Figure 5. Heatmaps illustrating the expression profiles of gene signatures across diagnostic groups: LGSIL, HGSIL, and ASCC.

(A) Epidermal differentiation signature. (B) Immune signature. (C) Cell cycle signature. The color coding bar at the bottom of each heatmap indicates the score (high or low) assigned to each sample based on the average expression of the gene signature divided by the median value.

Figure 6. Integrative analysis of host transcriptome of LGSIL, HGSIL, and ASSC.

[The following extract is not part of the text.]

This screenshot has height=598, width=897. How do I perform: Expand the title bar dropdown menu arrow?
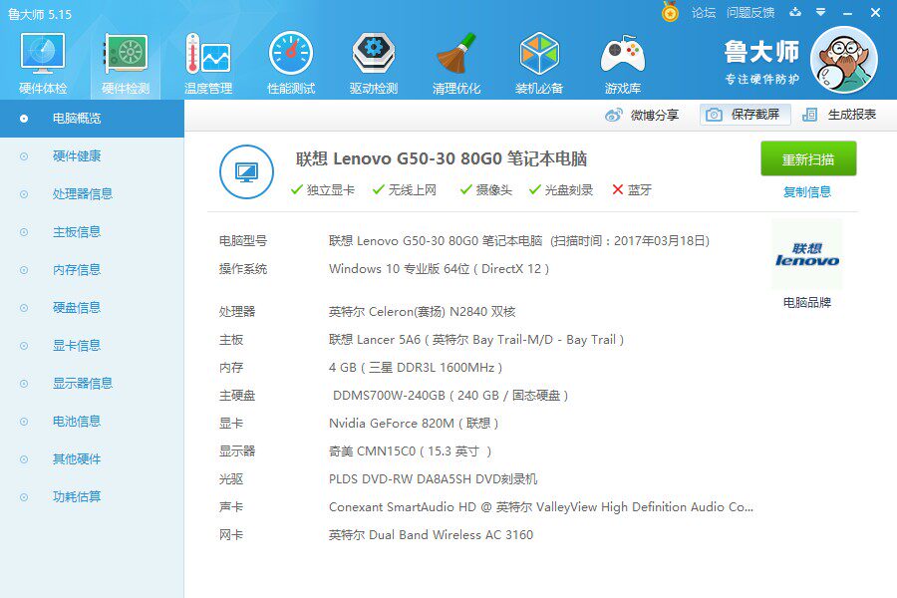(820, 12)
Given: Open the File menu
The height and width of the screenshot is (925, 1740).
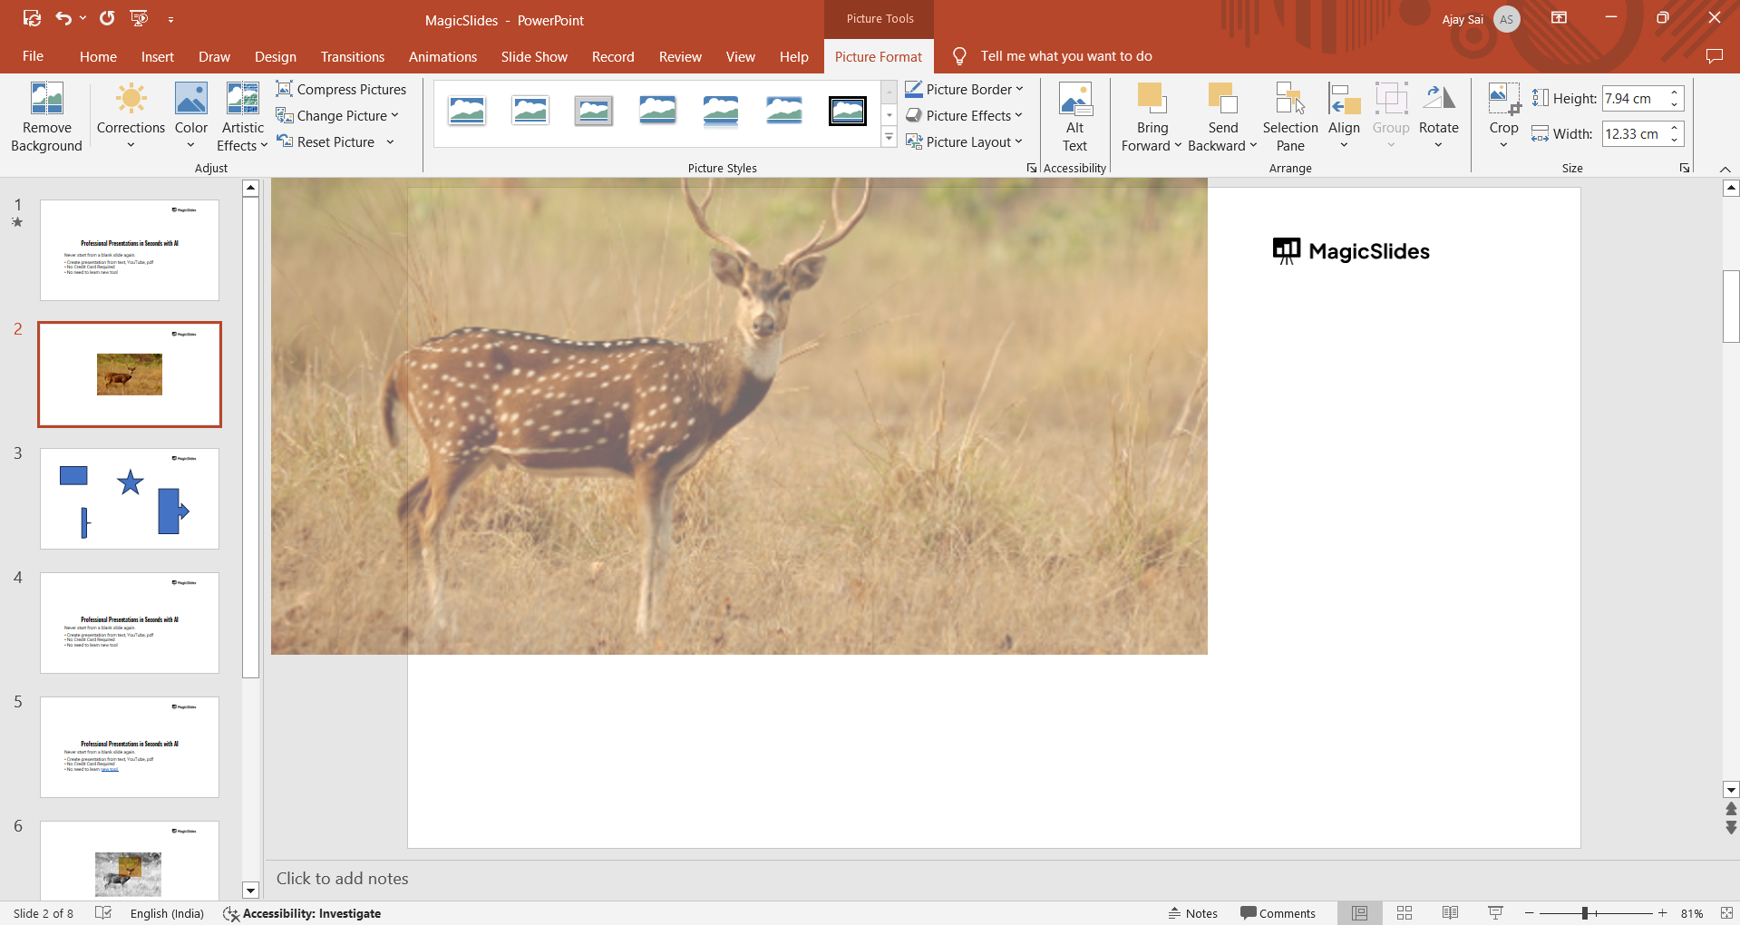Looking at the screenshot, I should (33, 56).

(A) Tile plot illustrating signature scores, HPV status, and HIV status of samples distributed according to the unsupervised clustering analysis. Statistical significance was determined through the application of Fisher’s exact test. (B) Immune profiling and cell fraction composition for each sample using ESTIMATE and EPIC, respectively. (C) T cell dysfunction and exclusion (TIDE) score for each sample. Statistical significance was determined through the application of Fisher’s exact test. (D) Relative mRNA abundance of CDKN2A (p16) and MKI67 (Ki67) across samples in cluster I versus cluster II. (E) Comparative analysis of clusters for age and gender. Statistical significance was determined through the application of a t test for age and χ² test for gender. *P < 0.05; **P < 0.01; ***P < 0.001.

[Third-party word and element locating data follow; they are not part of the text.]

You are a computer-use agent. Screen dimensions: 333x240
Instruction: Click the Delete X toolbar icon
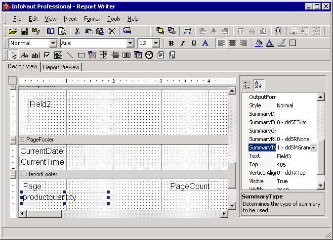coord(112,31)
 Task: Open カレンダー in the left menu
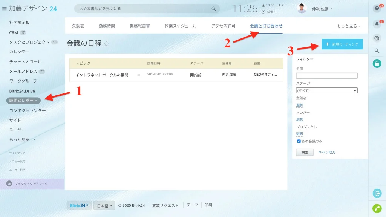coord(19,52)
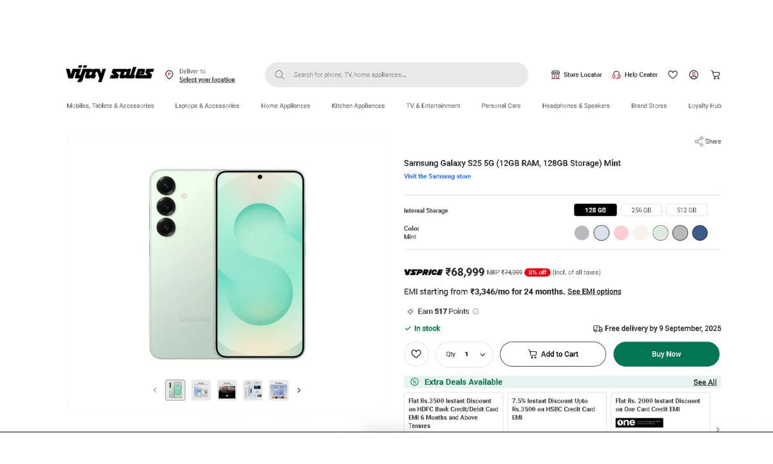Click the shopping cart icon in header
Screen dimensions: 773x464
pos(715,75)
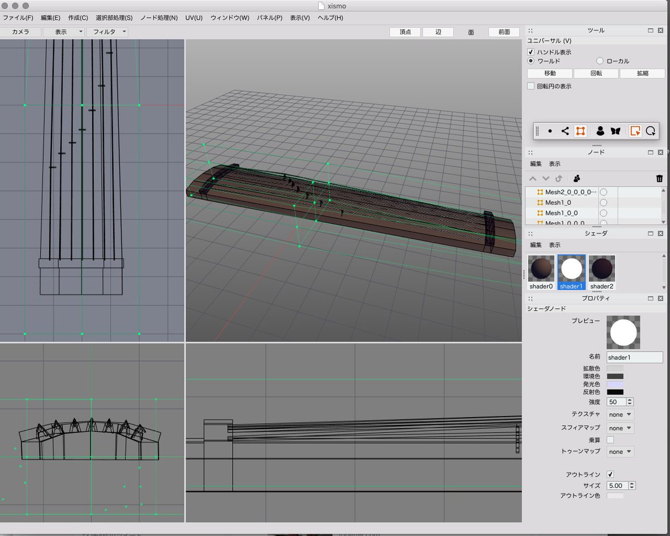Click the butterfly symmetry icon
670x536 pixels.
click(615, 131)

Figure 7. Comprehensive analysis of p16⁺, CD3⁺, and CD8⁺ TILs’ density and PD-L1 expression in the tumor microenvironment of ASCC.

(A) Immunohistochemistry (IHC) results of p16 in 10 ASCC cases. Microphotographs represent negative and diffusely positive p16 staining on ASCC (original magnification, ×10). (B) Representative IHC results depicting high and low expression levels of CD3, CD8, and PD-L1. (C) Tile plot illustrating ASCC samples analyzed by IHC, showcasing scores for immune signature; CD3, CD8, and PD-L1 IHC results; along with EPIC cell fractions. (D) Box plots comparing tumor purity, CAFs, and macrophage levels, as obtained by EPIC, between tumors with low (n = 8) and high (n = 6) CD3⁺/CD8⁺ TILs. Statistical significance was calculated with Wilcoxon’s signed-rank test.

Figure 8. Comparative analysis of gene signature expression patterns and enriched pathways in HNSCC, cervical lesions, and anal lesions.

(A) Heatmap visualization of HNSCC gene signature across our sample cohort, grouped by immune score within each diagnosis category. Additionally, the epidermal differentiation score is displayed. (B) Heatmap visualization of the ASCC gene signature expression profile in HNSCC samples organized by subtype classification according to Zhang et al., 2016 (48). (C) Heatmap visualization of CSCC gene signature across our sample cohort grouped by immune score within each diagnosis category. (D) Heatmap visualization of the ASCC gene signature across cervical lesions, arranged in ascending order based on the immune gene profile within each diagnosis category.

Figure 9. Mutational profiles among squamous cell carcinomas.

(A) Tile plot of the most prevalent somatic cancer driver mutations identified in 23 ASCC cases through transcriptome-based sequencing. The upper color-coded bars provide an indication of the immune signature score and HR-HPV status for each respective sample. On the left bar plot, the proportions of somatic mutations within each group are presented, relative to the total number of cases in that specific group. TSG, tumor suppressor gene. (B) Comparative frequency of the mutations identified in the ASCC cohort with respect to CSCC and HNSCC retrieved from the TCGA cohorts.